● WHAT IS NEEDED
Scan the entries below for the word "computer". Copy out every line in which it occurs.

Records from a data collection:

····················

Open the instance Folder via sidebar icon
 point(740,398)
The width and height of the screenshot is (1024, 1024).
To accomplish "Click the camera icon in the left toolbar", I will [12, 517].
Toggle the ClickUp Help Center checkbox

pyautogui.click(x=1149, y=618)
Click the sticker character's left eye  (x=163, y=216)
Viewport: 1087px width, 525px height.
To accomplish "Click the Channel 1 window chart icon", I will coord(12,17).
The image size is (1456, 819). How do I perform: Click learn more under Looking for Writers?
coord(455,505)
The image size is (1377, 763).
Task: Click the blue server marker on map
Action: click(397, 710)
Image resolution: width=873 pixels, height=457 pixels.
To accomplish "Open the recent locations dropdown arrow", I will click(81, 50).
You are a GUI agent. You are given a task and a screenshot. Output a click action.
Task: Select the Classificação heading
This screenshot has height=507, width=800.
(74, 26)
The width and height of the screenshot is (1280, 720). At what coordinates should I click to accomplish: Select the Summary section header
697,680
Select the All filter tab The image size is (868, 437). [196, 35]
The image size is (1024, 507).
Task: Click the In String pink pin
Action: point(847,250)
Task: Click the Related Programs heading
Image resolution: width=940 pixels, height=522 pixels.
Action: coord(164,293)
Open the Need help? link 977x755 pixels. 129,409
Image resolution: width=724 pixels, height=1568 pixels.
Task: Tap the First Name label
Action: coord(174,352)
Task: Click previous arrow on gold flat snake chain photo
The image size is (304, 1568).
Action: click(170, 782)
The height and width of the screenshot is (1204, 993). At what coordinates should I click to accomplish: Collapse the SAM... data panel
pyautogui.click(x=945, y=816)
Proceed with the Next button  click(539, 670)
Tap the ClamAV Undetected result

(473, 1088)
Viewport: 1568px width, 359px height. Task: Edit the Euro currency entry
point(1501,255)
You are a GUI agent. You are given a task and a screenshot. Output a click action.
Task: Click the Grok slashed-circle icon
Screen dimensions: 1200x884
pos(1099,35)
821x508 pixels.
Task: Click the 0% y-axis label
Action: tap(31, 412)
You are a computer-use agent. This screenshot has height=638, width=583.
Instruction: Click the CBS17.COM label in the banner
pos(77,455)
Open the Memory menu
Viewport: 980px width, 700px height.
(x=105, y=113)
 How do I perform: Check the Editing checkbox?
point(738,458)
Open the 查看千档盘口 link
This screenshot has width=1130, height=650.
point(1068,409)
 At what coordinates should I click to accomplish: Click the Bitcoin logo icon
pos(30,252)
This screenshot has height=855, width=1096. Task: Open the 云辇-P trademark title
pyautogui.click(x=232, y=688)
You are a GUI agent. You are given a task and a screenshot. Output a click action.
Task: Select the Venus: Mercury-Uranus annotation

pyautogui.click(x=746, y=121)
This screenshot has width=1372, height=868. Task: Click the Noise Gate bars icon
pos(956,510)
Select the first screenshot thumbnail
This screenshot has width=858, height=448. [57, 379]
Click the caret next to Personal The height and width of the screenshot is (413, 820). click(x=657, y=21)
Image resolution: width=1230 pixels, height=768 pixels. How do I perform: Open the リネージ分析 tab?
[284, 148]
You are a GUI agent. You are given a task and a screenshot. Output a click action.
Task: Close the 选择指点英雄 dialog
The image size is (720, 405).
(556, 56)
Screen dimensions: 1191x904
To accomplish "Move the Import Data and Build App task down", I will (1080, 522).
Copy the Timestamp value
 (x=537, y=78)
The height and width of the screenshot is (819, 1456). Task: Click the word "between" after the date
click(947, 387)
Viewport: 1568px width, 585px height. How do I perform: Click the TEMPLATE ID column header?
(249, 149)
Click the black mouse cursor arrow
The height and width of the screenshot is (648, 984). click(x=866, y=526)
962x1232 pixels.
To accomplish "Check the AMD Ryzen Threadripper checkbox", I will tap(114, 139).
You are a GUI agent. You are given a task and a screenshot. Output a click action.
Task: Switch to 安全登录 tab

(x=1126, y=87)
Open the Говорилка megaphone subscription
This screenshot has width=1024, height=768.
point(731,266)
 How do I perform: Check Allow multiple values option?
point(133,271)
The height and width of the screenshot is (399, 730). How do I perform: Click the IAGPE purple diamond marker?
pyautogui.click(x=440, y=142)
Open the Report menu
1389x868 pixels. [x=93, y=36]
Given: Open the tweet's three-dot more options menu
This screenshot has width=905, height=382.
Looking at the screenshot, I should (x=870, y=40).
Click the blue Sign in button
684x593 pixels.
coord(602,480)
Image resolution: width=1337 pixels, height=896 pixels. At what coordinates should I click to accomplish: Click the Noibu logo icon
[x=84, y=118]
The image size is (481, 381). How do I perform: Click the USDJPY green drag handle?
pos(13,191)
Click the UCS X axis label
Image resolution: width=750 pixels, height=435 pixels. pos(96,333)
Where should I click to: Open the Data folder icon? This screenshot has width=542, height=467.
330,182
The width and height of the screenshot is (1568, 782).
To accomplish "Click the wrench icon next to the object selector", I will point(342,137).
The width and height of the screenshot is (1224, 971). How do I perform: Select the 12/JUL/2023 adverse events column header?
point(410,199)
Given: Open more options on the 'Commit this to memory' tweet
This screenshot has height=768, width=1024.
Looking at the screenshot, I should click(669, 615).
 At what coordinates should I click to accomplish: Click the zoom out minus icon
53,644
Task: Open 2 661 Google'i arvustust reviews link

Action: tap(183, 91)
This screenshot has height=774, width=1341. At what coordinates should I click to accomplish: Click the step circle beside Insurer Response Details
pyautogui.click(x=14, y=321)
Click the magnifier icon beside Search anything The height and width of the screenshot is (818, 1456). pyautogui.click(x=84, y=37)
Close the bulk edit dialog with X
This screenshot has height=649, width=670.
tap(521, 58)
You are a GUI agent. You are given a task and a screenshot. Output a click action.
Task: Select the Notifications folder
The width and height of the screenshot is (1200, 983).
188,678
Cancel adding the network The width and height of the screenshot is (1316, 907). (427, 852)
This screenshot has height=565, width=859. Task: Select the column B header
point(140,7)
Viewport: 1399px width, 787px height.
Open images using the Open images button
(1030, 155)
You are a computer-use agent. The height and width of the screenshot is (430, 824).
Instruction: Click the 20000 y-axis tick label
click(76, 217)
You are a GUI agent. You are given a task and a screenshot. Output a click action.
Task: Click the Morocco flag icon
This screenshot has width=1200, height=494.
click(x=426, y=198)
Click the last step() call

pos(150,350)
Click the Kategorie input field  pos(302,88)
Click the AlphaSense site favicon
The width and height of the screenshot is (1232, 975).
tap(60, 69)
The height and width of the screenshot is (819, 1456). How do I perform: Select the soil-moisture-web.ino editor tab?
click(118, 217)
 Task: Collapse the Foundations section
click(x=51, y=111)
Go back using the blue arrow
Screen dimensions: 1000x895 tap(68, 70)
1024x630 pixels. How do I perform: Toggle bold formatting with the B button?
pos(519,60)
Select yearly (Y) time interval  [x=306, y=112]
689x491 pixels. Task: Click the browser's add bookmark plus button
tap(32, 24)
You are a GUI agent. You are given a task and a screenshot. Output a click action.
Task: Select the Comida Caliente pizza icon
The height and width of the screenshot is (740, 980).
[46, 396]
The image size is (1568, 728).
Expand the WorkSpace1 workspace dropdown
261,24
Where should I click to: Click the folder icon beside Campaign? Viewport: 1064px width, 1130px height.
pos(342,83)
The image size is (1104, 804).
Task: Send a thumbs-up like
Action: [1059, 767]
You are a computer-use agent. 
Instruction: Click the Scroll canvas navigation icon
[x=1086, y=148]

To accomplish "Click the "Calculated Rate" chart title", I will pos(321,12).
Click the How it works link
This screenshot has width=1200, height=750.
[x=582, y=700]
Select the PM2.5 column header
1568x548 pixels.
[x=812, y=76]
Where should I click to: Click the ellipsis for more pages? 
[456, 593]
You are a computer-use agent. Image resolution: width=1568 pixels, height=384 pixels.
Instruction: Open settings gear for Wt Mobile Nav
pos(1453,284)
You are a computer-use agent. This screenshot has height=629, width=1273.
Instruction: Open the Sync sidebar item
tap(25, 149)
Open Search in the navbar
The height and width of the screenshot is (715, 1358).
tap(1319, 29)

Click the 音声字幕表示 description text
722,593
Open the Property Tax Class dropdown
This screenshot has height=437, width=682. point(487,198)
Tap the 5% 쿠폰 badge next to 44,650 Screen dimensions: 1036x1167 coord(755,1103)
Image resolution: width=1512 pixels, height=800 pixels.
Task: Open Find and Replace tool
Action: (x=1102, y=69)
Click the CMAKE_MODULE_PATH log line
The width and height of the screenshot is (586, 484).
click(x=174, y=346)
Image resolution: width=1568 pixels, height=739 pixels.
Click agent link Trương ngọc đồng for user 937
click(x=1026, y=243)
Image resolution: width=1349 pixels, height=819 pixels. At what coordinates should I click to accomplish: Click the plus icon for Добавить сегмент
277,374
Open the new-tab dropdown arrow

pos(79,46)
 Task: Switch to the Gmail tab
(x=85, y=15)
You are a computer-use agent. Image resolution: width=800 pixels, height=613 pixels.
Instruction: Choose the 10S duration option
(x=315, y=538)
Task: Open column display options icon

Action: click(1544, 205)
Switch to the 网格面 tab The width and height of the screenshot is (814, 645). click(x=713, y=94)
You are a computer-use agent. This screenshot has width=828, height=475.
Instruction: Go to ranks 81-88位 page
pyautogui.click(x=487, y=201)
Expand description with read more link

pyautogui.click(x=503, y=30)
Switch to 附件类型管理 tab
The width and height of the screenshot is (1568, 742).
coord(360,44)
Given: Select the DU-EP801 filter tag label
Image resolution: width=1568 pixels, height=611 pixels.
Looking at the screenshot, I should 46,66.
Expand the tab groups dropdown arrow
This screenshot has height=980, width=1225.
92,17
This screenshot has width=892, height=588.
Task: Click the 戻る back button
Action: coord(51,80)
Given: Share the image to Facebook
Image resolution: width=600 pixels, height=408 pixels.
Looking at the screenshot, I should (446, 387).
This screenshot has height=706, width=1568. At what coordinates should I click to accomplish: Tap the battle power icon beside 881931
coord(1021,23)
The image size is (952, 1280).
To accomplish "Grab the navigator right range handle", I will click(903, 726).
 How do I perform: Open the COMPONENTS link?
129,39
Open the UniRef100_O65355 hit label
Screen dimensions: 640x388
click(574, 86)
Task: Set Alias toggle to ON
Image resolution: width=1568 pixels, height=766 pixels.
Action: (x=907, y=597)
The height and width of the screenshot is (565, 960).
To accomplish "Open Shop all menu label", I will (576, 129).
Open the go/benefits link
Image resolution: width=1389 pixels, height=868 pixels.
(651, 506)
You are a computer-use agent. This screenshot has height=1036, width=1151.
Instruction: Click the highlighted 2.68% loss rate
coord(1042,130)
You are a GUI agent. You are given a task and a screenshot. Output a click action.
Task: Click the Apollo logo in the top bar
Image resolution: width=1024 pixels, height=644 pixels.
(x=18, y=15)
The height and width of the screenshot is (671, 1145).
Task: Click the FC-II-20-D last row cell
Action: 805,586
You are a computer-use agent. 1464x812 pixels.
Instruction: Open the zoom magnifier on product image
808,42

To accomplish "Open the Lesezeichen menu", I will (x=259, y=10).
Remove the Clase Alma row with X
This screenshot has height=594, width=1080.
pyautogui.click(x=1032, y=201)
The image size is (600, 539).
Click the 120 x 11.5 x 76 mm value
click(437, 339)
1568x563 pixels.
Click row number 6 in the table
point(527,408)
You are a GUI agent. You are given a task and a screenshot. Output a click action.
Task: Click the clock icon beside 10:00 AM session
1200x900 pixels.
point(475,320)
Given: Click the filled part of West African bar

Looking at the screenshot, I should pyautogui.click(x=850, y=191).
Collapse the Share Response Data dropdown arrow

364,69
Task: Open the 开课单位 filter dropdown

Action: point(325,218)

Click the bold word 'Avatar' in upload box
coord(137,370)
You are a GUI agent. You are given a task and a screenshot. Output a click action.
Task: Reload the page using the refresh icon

····················

● EXERCISE ANSWER
You are a computer-use agent. This screenshot has height=638, width=583.
You are a computer-use agent. The height and width of the screenshot is (430, 824).
You are a computer-use agent. 
You are a computer-use agent. Image resolution: width=1568 pixels, height=384 pixels.
You are a computer-use agent. This screenshot has height=629, width=1273.
You are a computer-use agent. Image resolution: width=800 pixels, height=613 pixels.
You are a computer-use agent. This screenshot has width=828, height=475.
You are a computer-use agent. This screenshot has height=1036, width=1151.
You are a computer-use agent. 1464x812 pixels.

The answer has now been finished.